Imam Bukhari rahimahullah ketika di awal bulan
Ramadhan, maka kawan-kawannya berkumpul bersamanya, lalu ia mengimami mereka
dan membaca pada setiap rakaatnya 20 ayat sampai ia khatamkan Al Qur’an. (Shifatush
Shofwah 4/170).
Diriwayatkan dari Imam Syafi’i bahwa ia biasa
mengkhatamkan Al Qur’an di bulan Ramadhan sebanyak 60 kali di luar shalat. Ar
Rabi berkata, “Syafi’i biasa mengkhatamkan Al Qur’an dalam setiap bulannya 30
kali, dan pada bulan Ramadhan, Beliau mengkhatamkan sebanyak 60 kali di luar
shalat.” (Shifatush Shofwah 2/255)
Mungkin seorang berkata, “Bukankah ada larangan dari Nabi
shallallahu alaihi wa sallam mengkhatamkan Al Qur’an kurang dari tiga hari,
namun mengapa sebagian ulama melakukannya?” Jawab: Ibnu Rajab rahimahullah
berkata, “Larangan mengkhatamkan Al Qur’an kurang dari tiga hari tertuju kepada
orang yanng merutikannya. Adapun jika dilakukan pada waktu-waktu utama seperti
bulan Ramadhan khususnya malam-malam yang diharapkan terjadi malam Lailatul Qadr
atau tempat-tempat utama seperti Mekkah bagi orang yang mendatanginya yang
bukan termasuk penduduknya, maka dianjurkan memperbanyak membaca Al Qur’an saat
itu sebagai bentuk memanfaatkan waktu dan tempat utama. Inilah pendapat Ahmad, Ishaq,
dan para imam lainnya, dan inilah yang ditunjukkan oleh praktek para ulama yang
lain.” Yakni di kalangan kaum salaf ada yang mengkhatamkan Al Qur’an kurang
dari tiga hari, dan itu dilakukan pada bulan Ramadhan, terutama pada sepuluh
terakhirnya.
Al Hafizh Adz Dzahabi menyebutkan tentang Abu Muhammad Al
Labban, bahwa ia mendapatkan bulan Ramadhan pada tahun 427 H di Bagdad. Ia shalat
tarawih mengimami manusia di setiap malamnya. Seusai shalat ia masih saja
shalat sampai tiba waktu fajar. Setelah selesai shalat, ia mengajarkan ilmu
keada kawan-kawannya. Ia berkata, “Aku tidak meletakkan lambungku di bulan ini
siang maupun malam.”
Thawus biasa lompat dari tempat tidurnya lalu bersuci,
menghadap kiblat dan shalat hingga Subuh, ia berkata, “Mengingat neraka
Jahannam membuat kaget tidur orang-orang yang biasa beribadah.”

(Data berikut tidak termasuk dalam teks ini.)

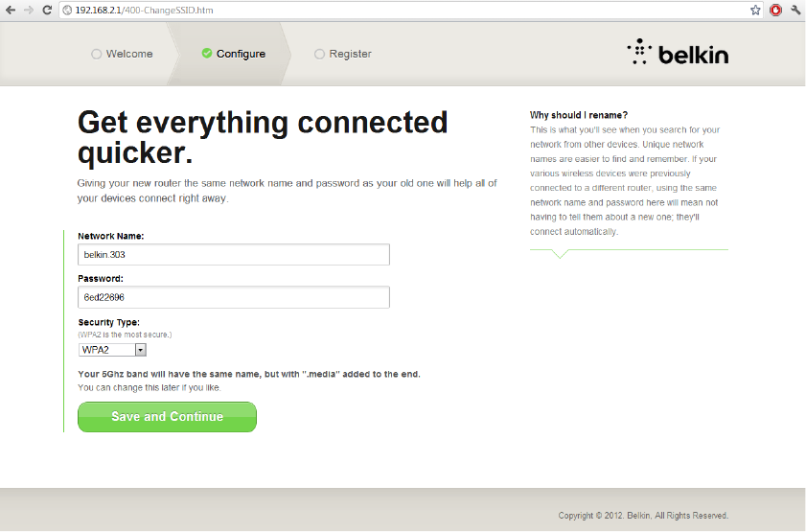Bookmark this page with the star icon
This screenshot has width=806, height=532.
pos(755,10)
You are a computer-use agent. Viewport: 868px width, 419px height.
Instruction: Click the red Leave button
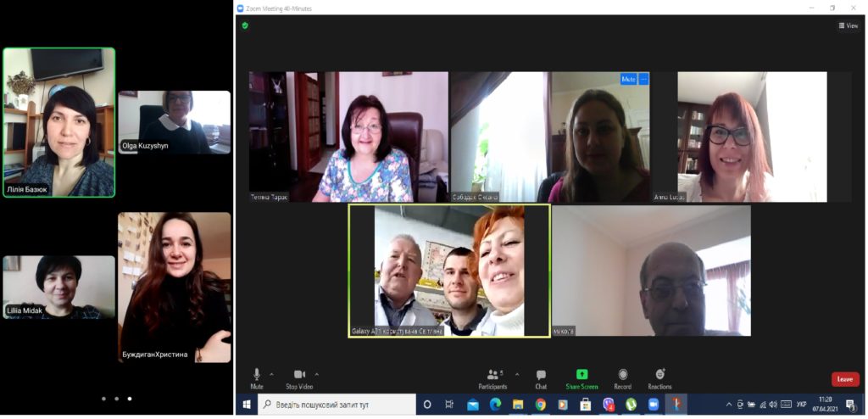[x=844, y=379]
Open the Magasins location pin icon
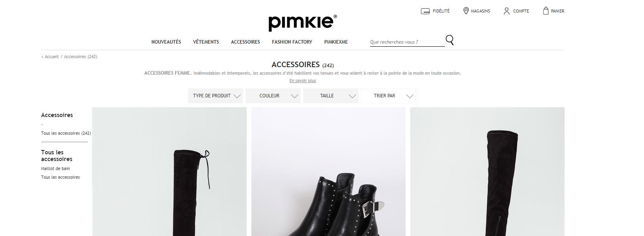 pos(466,11)
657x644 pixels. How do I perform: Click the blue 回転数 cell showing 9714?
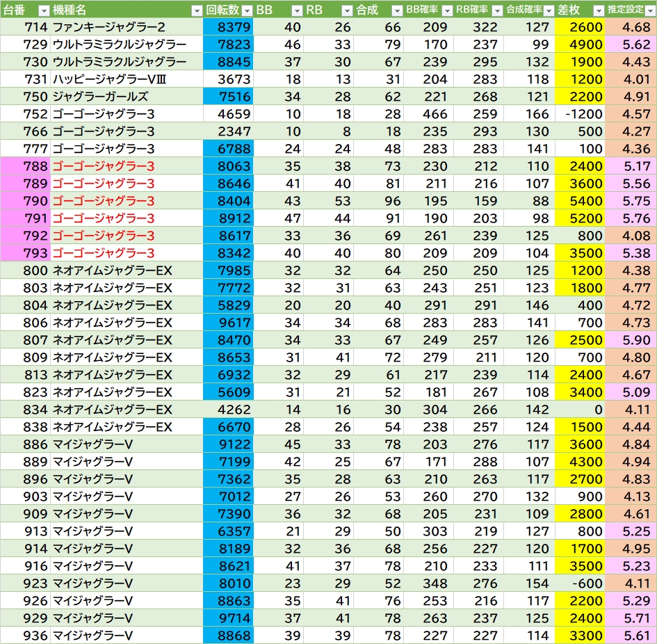228,618
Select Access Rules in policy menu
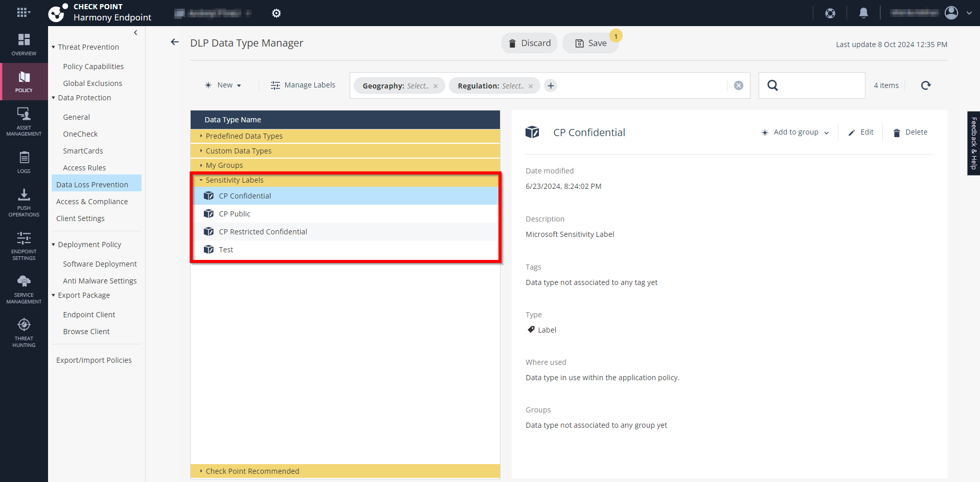980x482 pixels. (x=84, y=168)
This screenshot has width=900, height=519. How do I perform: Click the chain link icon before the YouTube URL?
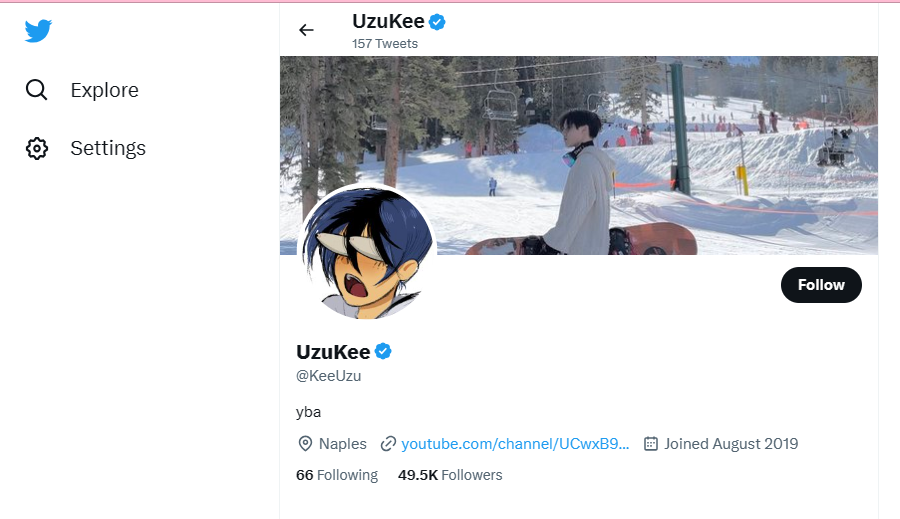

As Sa’ib bin Yazid berkata, “Umar bin Khaththab
radhiyallahu anhu memerintahkan Ubay bin Ka’ab dan Tamim Ad Dariy radhiyallahu
anhuma mengimami manusia pada bulan Ramadhan. Ketika itu, bacaan imam sampai
ratusan ayat, sehingga kami bersandar dengan tongkat karena lamanya berdiri,
dan kami tidak selesai daripadanya kecuali beberapa saat menjelang fajar.”
(Diriwayatkan oleh Baihaqi)
Dari Malik, dari Abdullah bin Abi Bakar ia berkata, “Aku
mendengar ayahku berkata, “Kami selesai dari shalat tarawih pada bulan
Ramadhan, lalu para pelayan bersegera menyiapkan makanan karena khawatir tiba
waktu fajar.” (Diriwayatkan oleh Malik dalam Al Muwaththa)
Abu Utsman An Nahdi berkata, “Umar memerintahkan tiga
qari untuk mengimami manusia pada bulan Ramadhan. Yang tercepatnya bacaannya disuruh
membaca tiga puluh ayat (dalam satu rakaat), yang sedang disuruh membaca dua
puluh lima ayat, sedangkan yang lambat disuruhnya membaca dua puluh ayat (dalam
satu rakaat).” (Diriwayatkan oleh Abdurrazzaq dalam Al Mushannaf)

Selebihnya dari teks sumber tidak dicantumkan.